Anche nell’intensa sequenza finale l’autore tiene fede al proprio impegno espressivo: egli sa che così il canto come il grido sarebbero, a questo punto, rumorose ma insignificanti interiezioni, e conserva una severa disciplina linguistica che gli consente di padroneggiare e non svilire l’emozione. Prima l’ostilità – e la complicità artefatta, la gelosia, l’indifferenza – poi la solidarietà. Reso possibile da una terribile rivelazione, si verifica un movimento inaspettato: il più fragile dei due offre la propria ferita – reale e metaforica – all’altro che ne fu irresponsabile complice; e questi l’accetta, come accetta il fatto di avere “un buco nero senza fondo al posto del cuore”, e il fatto che ogni porta è sbarrata alla felicità. E l’accetta in un abbraccio di ispida e fraterna tenerezza, indocile controcanto all’aridità del mondo.
[1] Una visualizzazione cinematografica di tale modello, rassicurante e di facile commercio, è la coppia di sposi che, nel film American beauty, si contrappone con il suo sorriso e la sua serenità alle famiglie eterosessuali divorate dalle ambizioni frustrate, dai rancori, dai desideri repressi, dai silenzi.
[2] A proposito delle incidenze possibili, o del possibile parallelismo, fra sentimenti e sensi, Gide indicava nel loro connubio “una delle ripugnanze cardinali” della vita.
[3] Naturalmente, questo tentativo è chimerico, destinato al fallimento; dovrà allora essere ripetuto ancora, e ancora, oppure dovrà lasciare il posto a una scelta estrema, cioè alla realizzazione concreta, e non più simbolica, del proprio obiettivo: dare o farsi dare la morte. “Dobbiamo subordinare il nostro piacere a un gesto unico” dice uno dei potenti di Salò.

▬▬▬

**OBIETTIVO DELL'ESERCIZIO:** Nel testo fornito, da che cosa sono divorate le famiglie eterosessuali del film American beauty? Elencale tutte.

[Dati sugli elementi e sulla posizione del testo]
▬▬▬

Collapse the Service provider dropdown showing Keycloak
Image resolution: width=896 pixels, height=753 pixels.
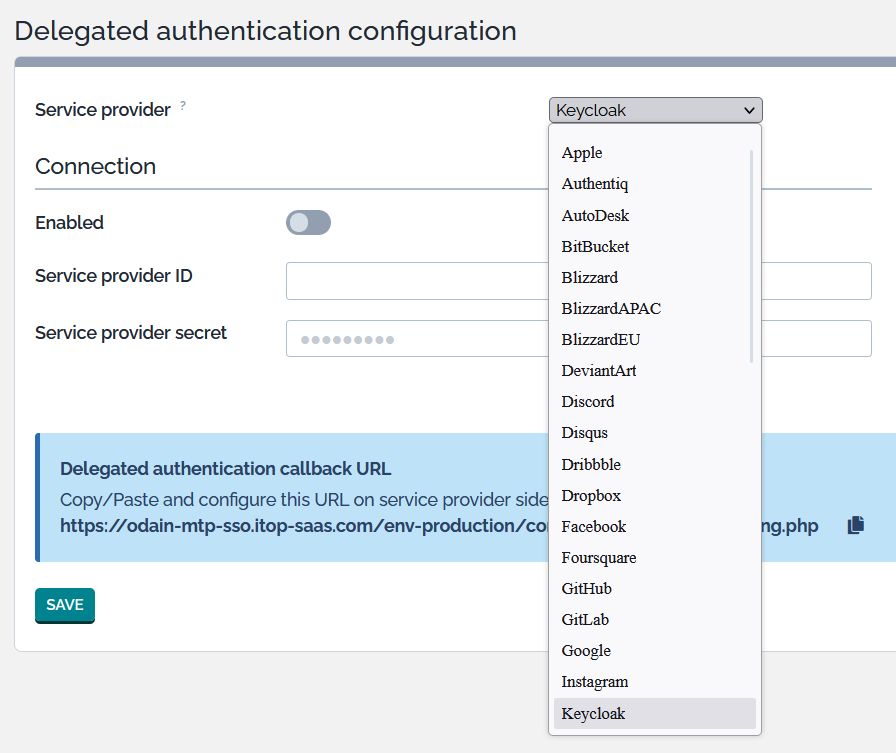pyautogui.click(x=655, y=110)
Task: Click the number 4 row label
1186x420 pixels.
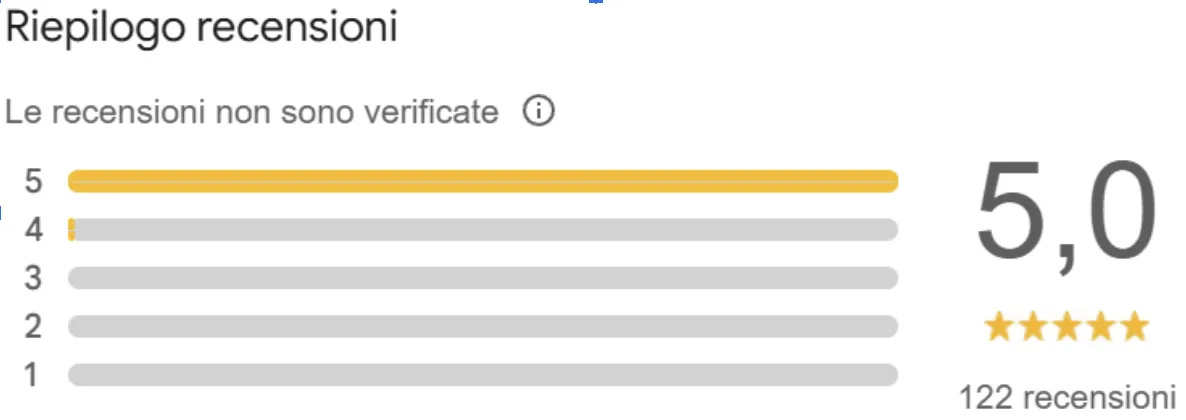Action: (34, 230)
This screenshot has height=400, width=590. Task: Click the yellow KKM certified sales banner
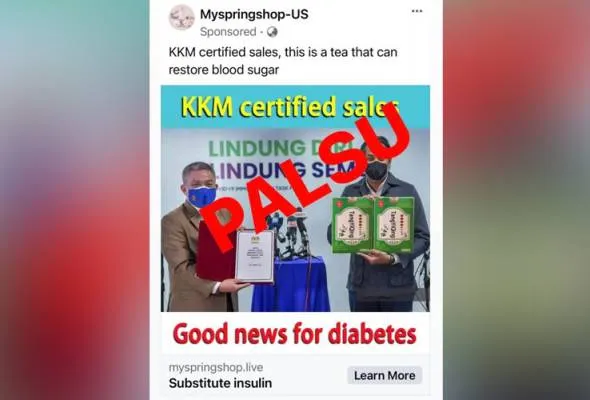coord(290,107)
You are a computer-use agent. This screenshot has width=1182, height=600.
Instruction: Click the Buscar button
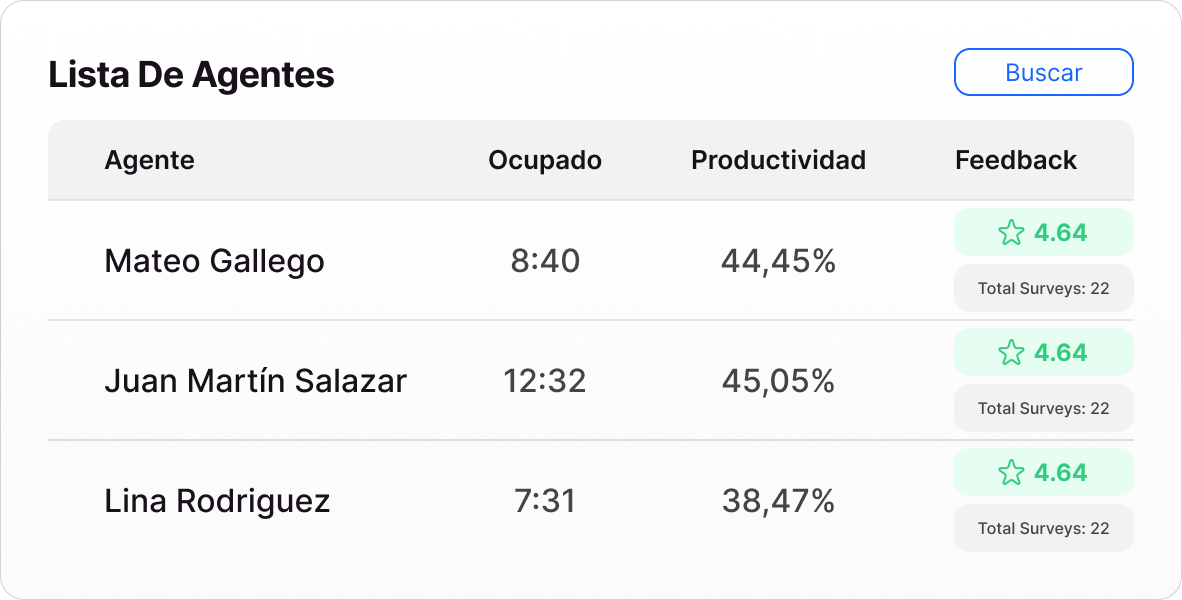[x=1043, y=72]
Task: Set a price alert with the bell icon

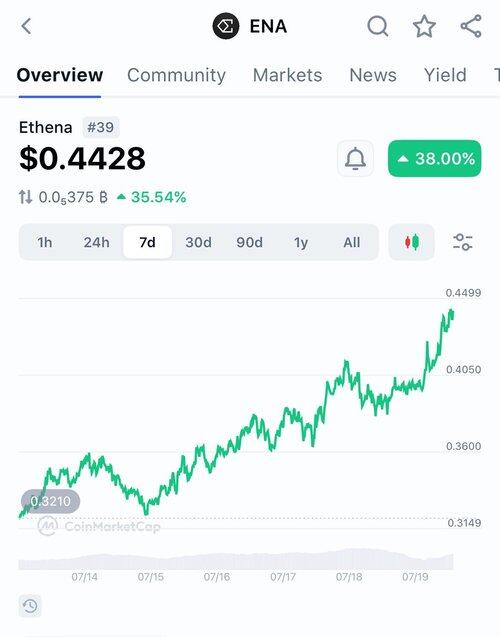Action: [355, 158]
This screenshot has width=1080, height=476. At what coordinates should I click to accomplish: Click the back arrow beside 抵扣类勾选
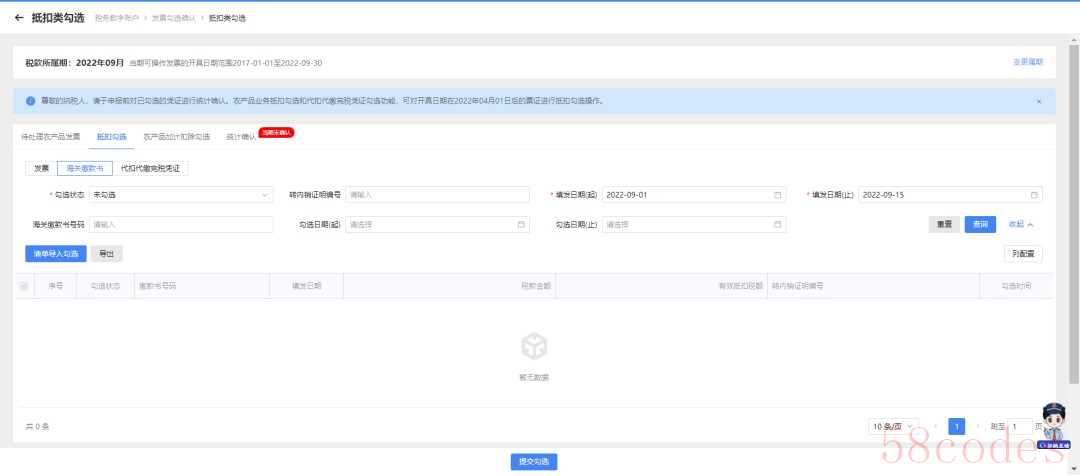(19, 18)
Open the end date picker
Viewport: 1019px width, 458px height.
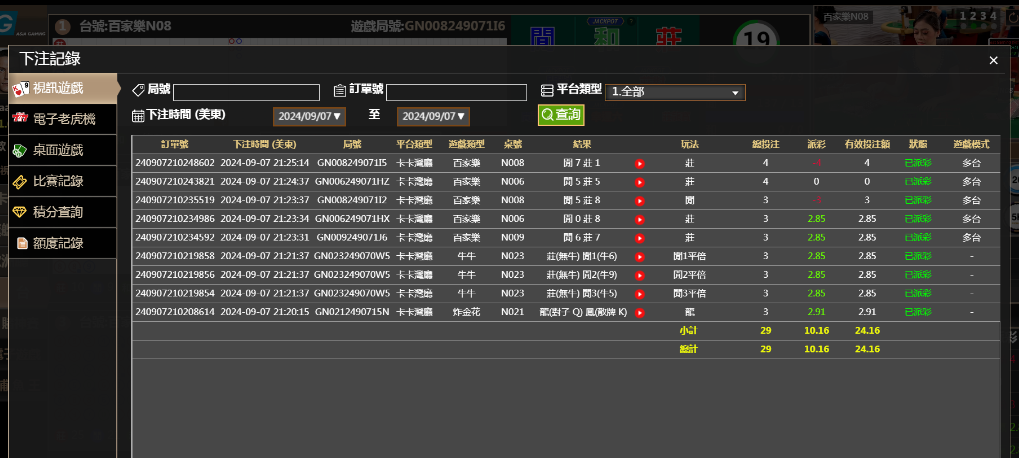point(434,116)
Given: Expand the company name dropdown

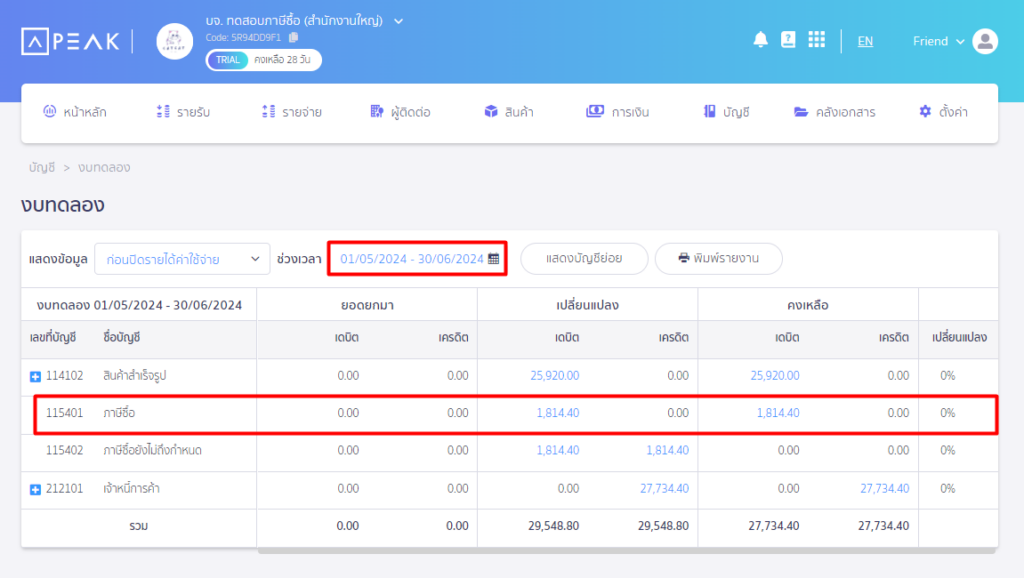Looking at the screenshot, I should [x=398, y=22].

▬▬▬

**RISULTATO:**
- le ambizioni frustrate
- i rancori
- i desideri repressi
- i silenzi